Through ancient and medieval history - the steppe as a driving force seemed to disappear in the modern era, though you can say its influence was only transposed - the settled societies would record their interactions with the steppe peoples with a mix of suspicion, disdain, irritation, awe, and admiration, but these feelings would come at a sort of remove: we were situated and set-fast here, they were over there doing what they do.
But eventually these relations tended to spill over. We've already talked about the waves of Germanic migrations, set into motion by climate change and the movements of the Huns, those Hunnic movements having a distant genesis of their own.
And then on into the Middle Ages, with the successive movements of the Vikings, eventually establishing kingdoms of their own, and the movements and establishing of kingdoms of the Mongols in the east. And the Turks coming in from the east and sweeping into the Arab Muslim world, adapting Islam and then Europeanizing in turn as they clashed with the Byzantines, overtaking them while establishing the Ottoman Empire, which would take root in that cracked shell of Constantinople, with a new urban capitol coming into being as Istanbul.

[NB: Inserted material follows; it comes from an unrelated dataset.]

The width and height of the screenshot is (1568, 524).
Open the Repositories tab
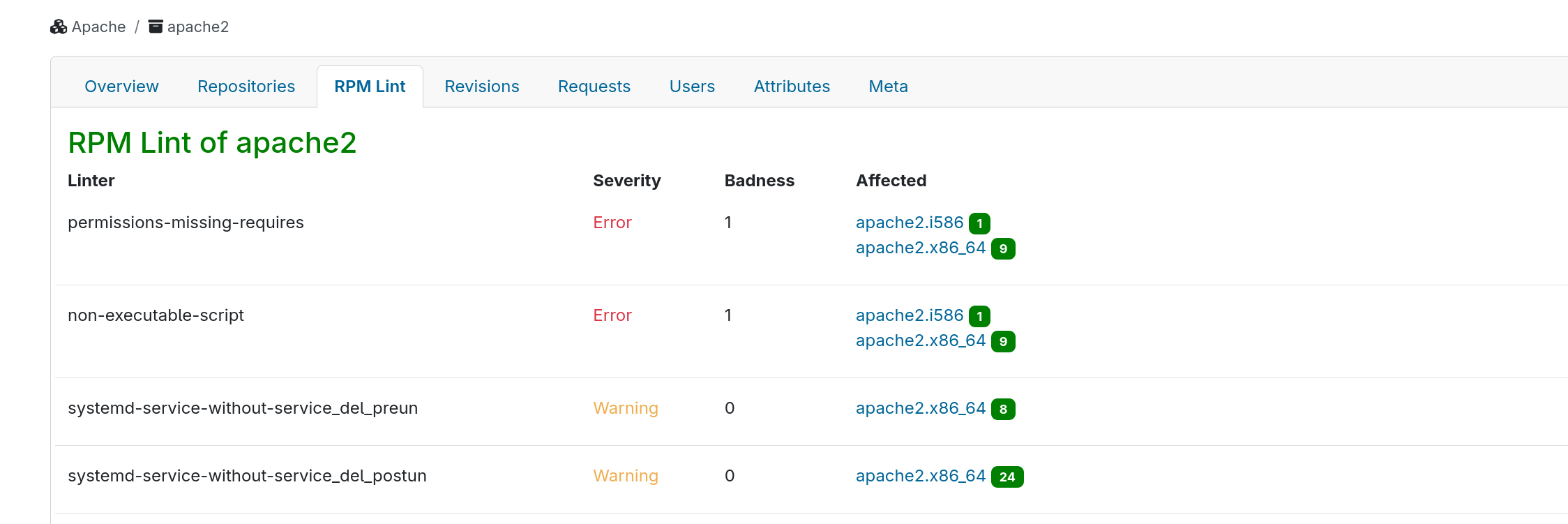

Not to make light of these successive human catastrophes, but a lot of these common processes bear a resemblance to the paradoxical regenerative capacity of wildfires, sweeping through existing societies in their paths, whether they were in a decadent phase or not, breaking them up into simpler constituent elements to eventually be recombined, containing the DNA of both conqueror and conquered.

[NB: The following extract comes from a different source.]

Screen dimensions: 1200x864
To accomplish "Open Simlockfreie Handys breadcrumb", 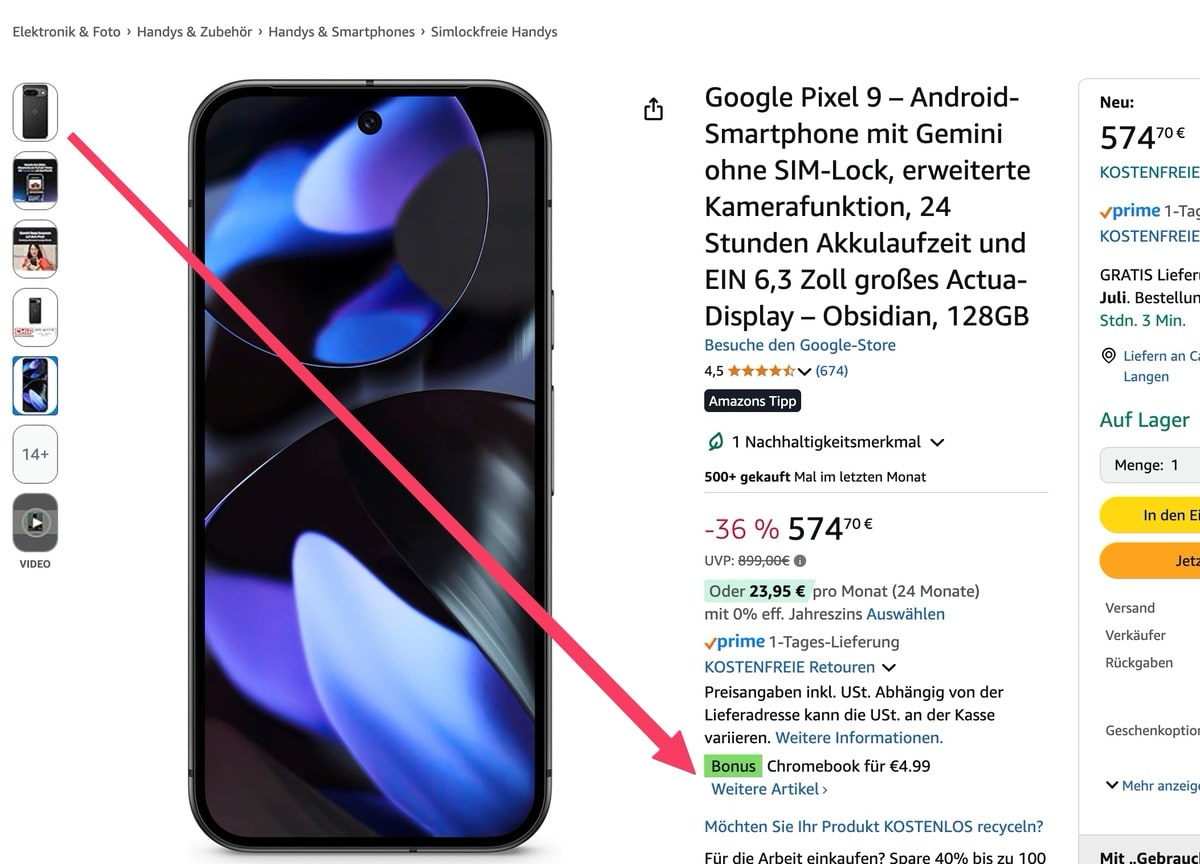I will point(494,32).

Besides the crosspollinating effects of the various trade networks connecting distant settled societies, you had nomadic peoples like the Goths and the Vikings traveling all over Europe, and in the case of the latter, far into the east and then even across the Atlantic to North America, moving slaves back and forth, intermixing, spreading technologies and culture and technique.
You could see in the turbulent course of the collapse of Rome and the subsequent germination of the early medieval world a sort of "smashing together" of that nomadic vigor for movement and dynamism and the settled society's preference for stability and deep, sustained technological development. To simplify, those tall walls and fortresses that would eventually typify the medieval castle - a lot of steppe societies weren't good at siege warfare, though the Huns and Mongols were notorious for being quite adaptable with it - probably looked pretty good to nomadic chieftains growing tired of constant migration and warfare.
Other than the Polynesian societies, the Vikings were some of the first to venture out into the open ocean. Whereas many previous societies could utilize quite advanced ship designs, they usually stuck to coastlines or at least stayed within visible range of land, when they weren't blown off course by bad weather or strong currents.
In keeping with this, many earlier empires were land based - albeit with their various trade networks branching out through water-routes - so it was probably not a coincidence that we would see the culmination of this "smashing together" in the British seafaring empire, which developed in a particularly vulnerable region in which there was a constant clashing and crosspollination of the nomadic and settled societies.
Lest we want to prematurely place human values on this process - I am loathe to call any of this "good" or "bad" - we could fast forward to the Industrial Revolution, that unprecedented explosion in technological development, mobility, and material power, taking place in that superheated cauldron of Western Europe, which created a problem or two for every problem it solved.
Plenty of economic thinkers like Marx would look to create a little lemonade out of them sour-ass lemons: "Well, capital has socialized the means of production, so we might as well make use of that." Though at the same time, today one can't help but nervously eye those belching smokestacks as things continue to heat up.